*** Opening of Text section ***

Types of Tracheostomy Tubes

Tracheostomy tubes are available in a variety of sizes and styles from several manufacturers. The dimensions of tracheostomy tubes are given by their inner diameter, outer diameter, length, and curvature. Proper fit of the tube is an important consideration, as a poorly fitting tube can lead to distal obstruction in the trachea and the formation of granulation tissue. Tracheostomy tubes can be angled or curved to improve the fit of the tube in the trachea. Extra proximal length tubes facilitate placement in patients with large necks, and extra distal length tubes facilitate placement in patients with tracheal anomalies. Some tubes have a spiral wire reinforced flexible design, and some have an adjustable flange design to allow bedside adjustments to meet extra length tracheostomy tube needs. An inner cannula is used on some tracheostomy tube designs. The inner cannula can be removed for cleaning. Cuffs on tracheostomy tubes include high-volume low-pressure cuffs, tight-to-shaft cuffs, and foam cuffs. The fenestrated tracheostomy tube has an opening in the posterior portion of the tube, above the cuff, which allows the patient to breathe through the upper airway when the inner cannula is removed. Some tracheostomy tubes have a port above the cuff that allows subglottic aspiration of secretions.

Speaking With a Tracheostomy Tube

For mechanically ventilated patients with a tracheostomy, the cuff is deflated and the leak that results through the upper airway can be used to facilitate speech. Good-quality voice can result in many patients by using higher levels of PEEP (which increases leak during exhalation), a longer inspiratory time, and a higher tidal volume set on the ventilator to compensate for the volume lost due to leak. For many patients voice quality is adequate without the need for a speaking valve, improving safety if the upper airway becomes obstructed when a speaking valve is used.

A speaking valve allows the patient to inhale through the tracheostomy tube but exhale through the upper airway. A speaking valve is more commonly used when the patient no longer requires positive pressure ventilation. When a speaking valve is placed, it is important that the patient can adequately exhale through the upper airway. This can be assessed by measurement of tracheal pressure when the valve is placed. If the expiratory tracheal pressure is greater than 10 cm H₂O, the placement of a smaller tube or the presence of upper airway pathology should be considered.

*** Close of Text section ***

- To do: Please continue the text on tracheostomy tubes past its last sentence.

*** Opening of Supplied data ***

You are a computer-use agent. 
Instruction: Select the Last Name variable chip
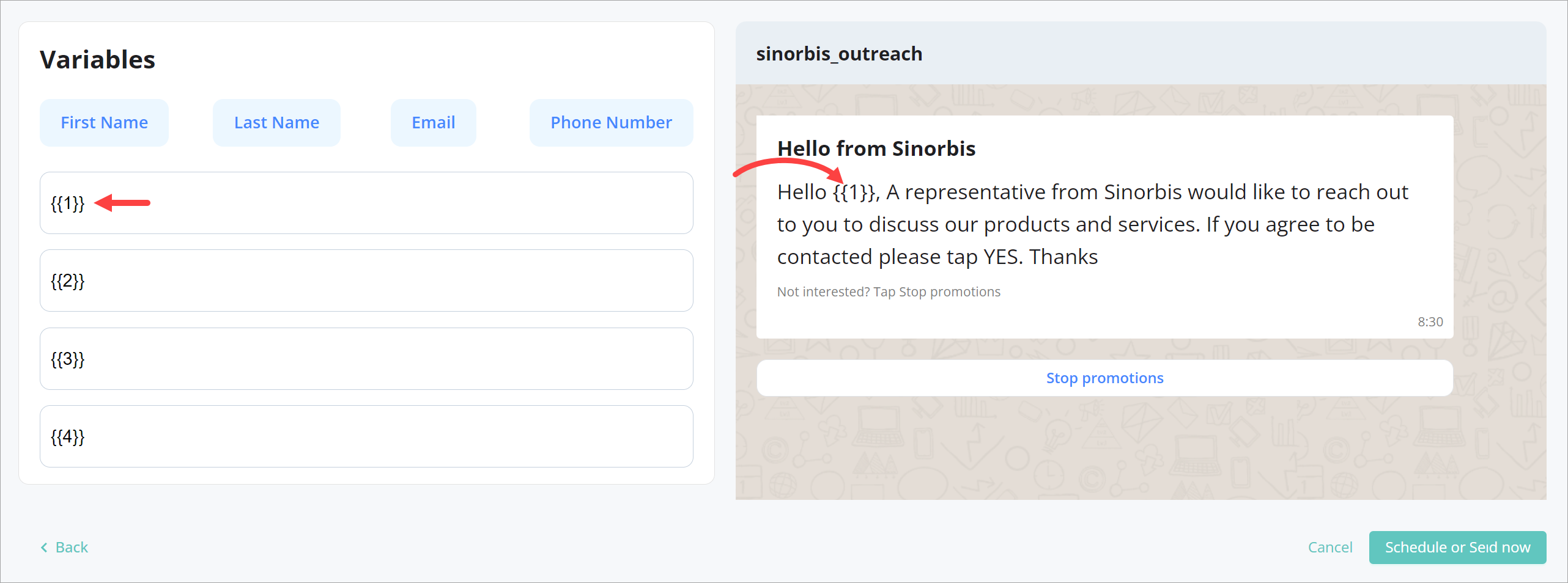click(276, 122)
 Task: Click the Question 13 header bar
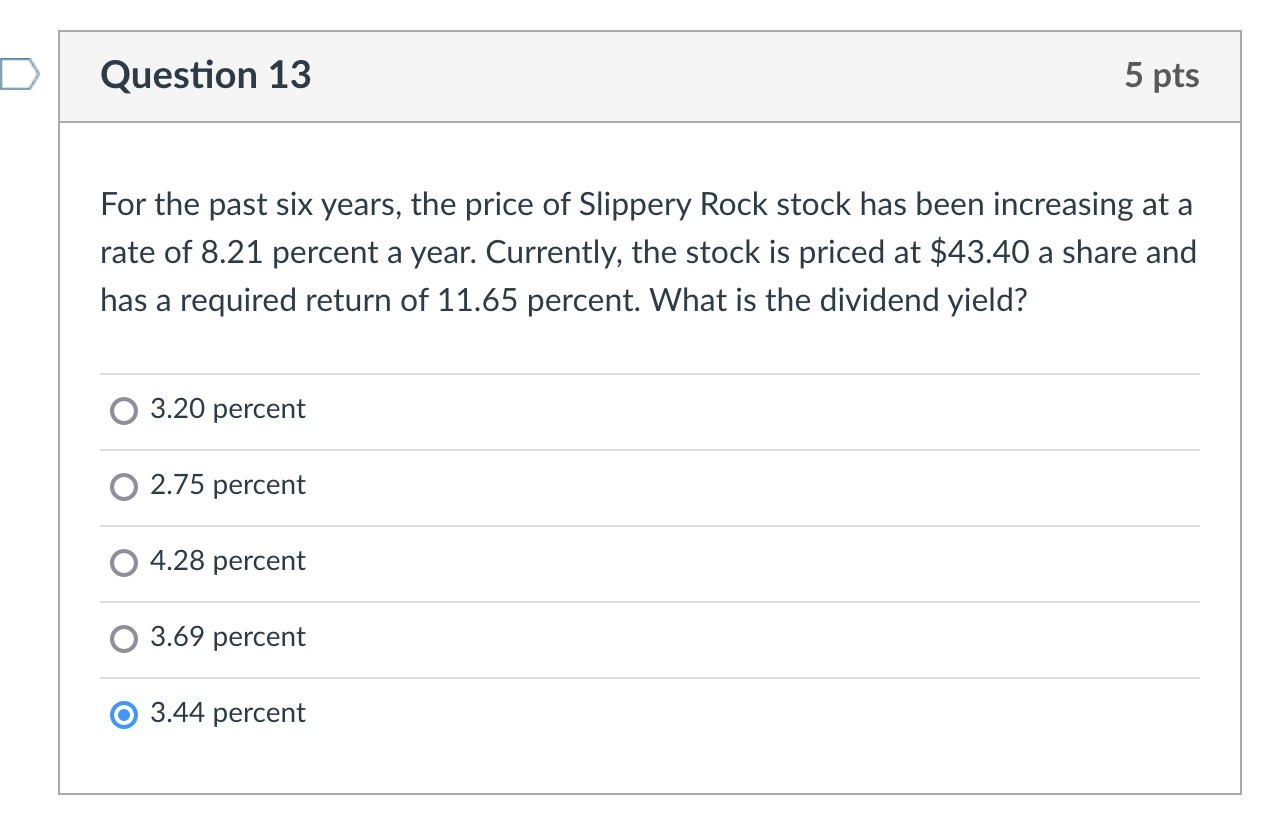point(650,76)
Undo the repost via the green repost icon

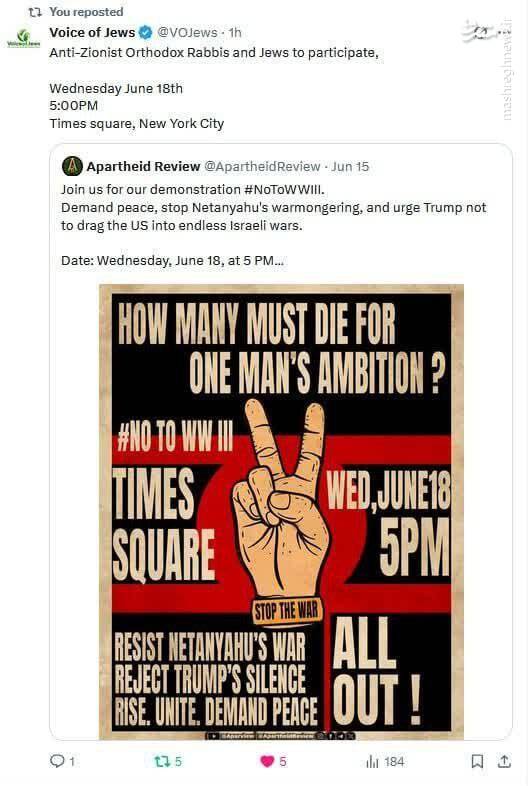(x=161, y=762)
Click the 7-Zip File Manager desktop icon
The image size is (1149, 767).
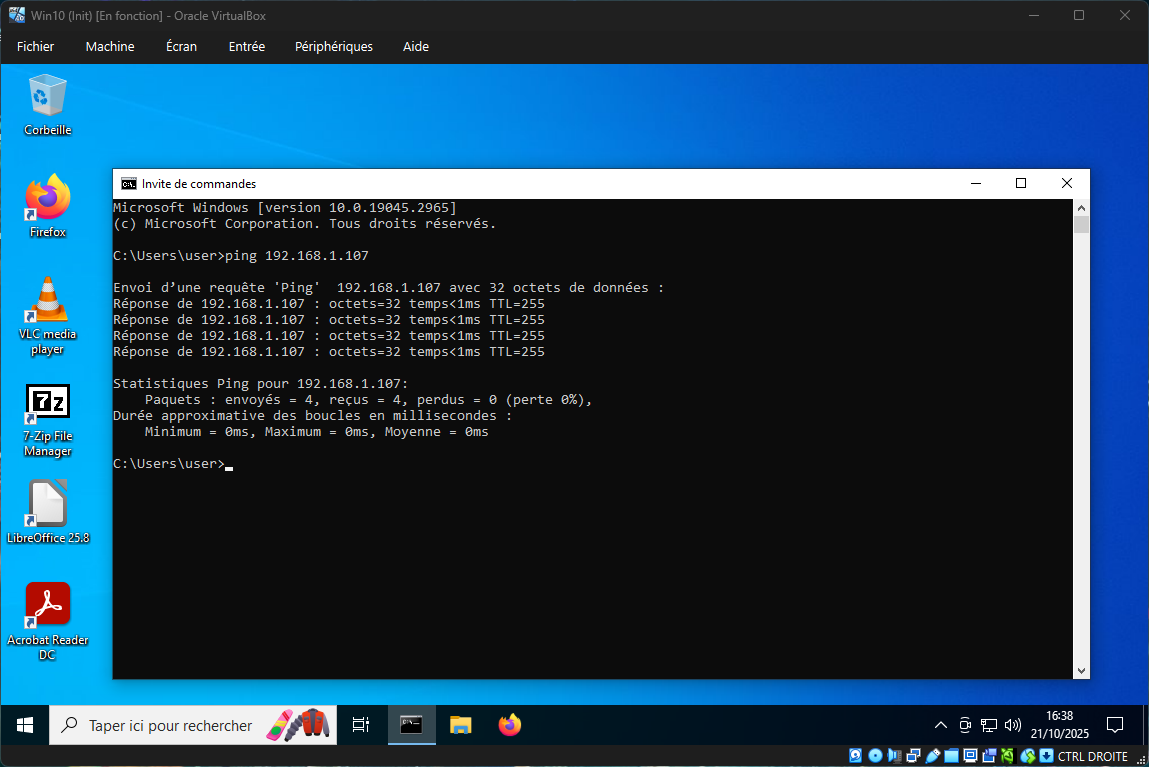point(47,404)
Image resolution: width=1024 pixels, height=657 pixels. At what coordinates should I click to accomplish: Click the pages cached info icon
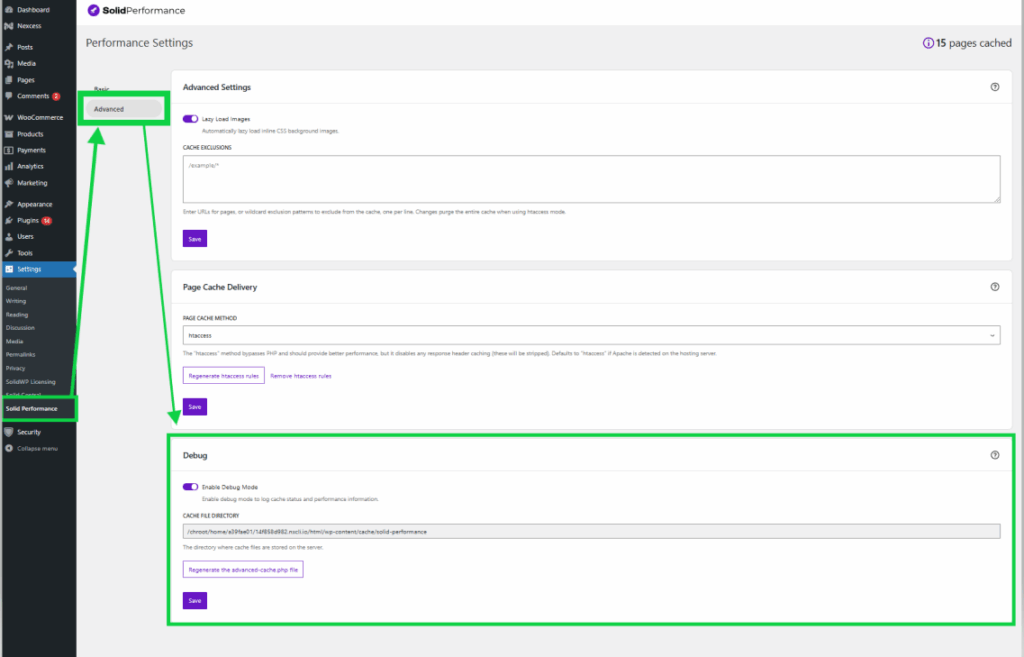[928, 44]
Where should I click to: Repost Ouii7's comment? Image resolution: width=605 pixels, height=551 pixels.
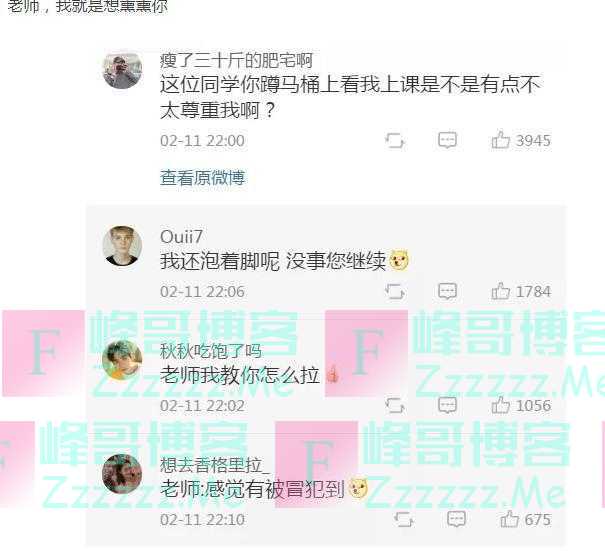395,292
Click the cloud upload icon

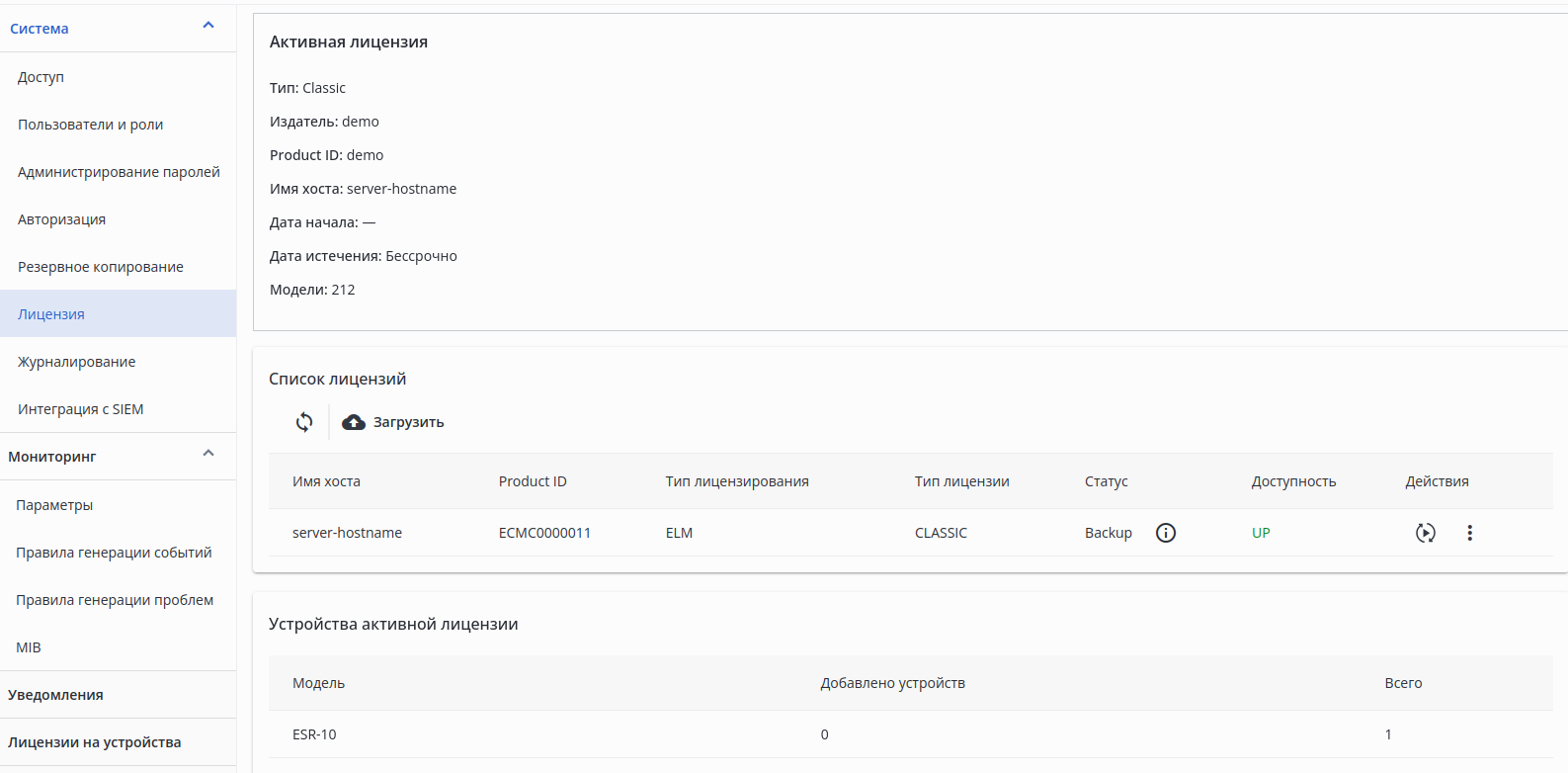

*** Close of Supplied data ***

- Response box:
For patients who do not tolerate cuff deflation, a speaking tracheostomy tube can be used. With this tube, gas flow is introduced above the cuff to provide flow past the vocal cords and, thus, allow speech. Cuff deflation, with or without a speaking valve, usually produces better voice than a speaking tracheostomy tube.

Decannulation

In patients no longer requiring mechanical ventilation, level of consciousness, cough effectiveness, secretions, and oxygenation are considered important determinants of decannulation readiness. A stepwise approach is usually followed. The patient is first observed for tolerance of cuff deflation, followed by tolerance of a speaking valve and tolerance of capping. If the patient tolerates a capped tracheostomy tube for 24 to 72 hours, strong consideration should be given to decannulation. Decannulation failure is commonly defined as the need to reinsert an artificial airway within 48 to 96 hours following planned tracheostomy removal.

Alternative airway management equipment includes esophageal obturator airways, pharyngotracheal lumen airways, and esophageal-tracheal Combitubes. These devices, however, should not be used beyond the period of initial resuscitation. Another supraglottic airway is the laryngeal mask airway. It is inserted without a laryngoscope and has an inflatable rim that provides a low-pressure seal over the glottic opening. It is used for short-term ventilation when an intubated airway cannot be secured, and should be changed to an endotracheal tube as soon as possible. Video laryngoscopy can be used to accomplish endotracheal intubation. Video laryngoscopes are grouped into three different designs: stylets, guide channels, and video modifications of the traditional (usually Macintosh) laryngoscope blades.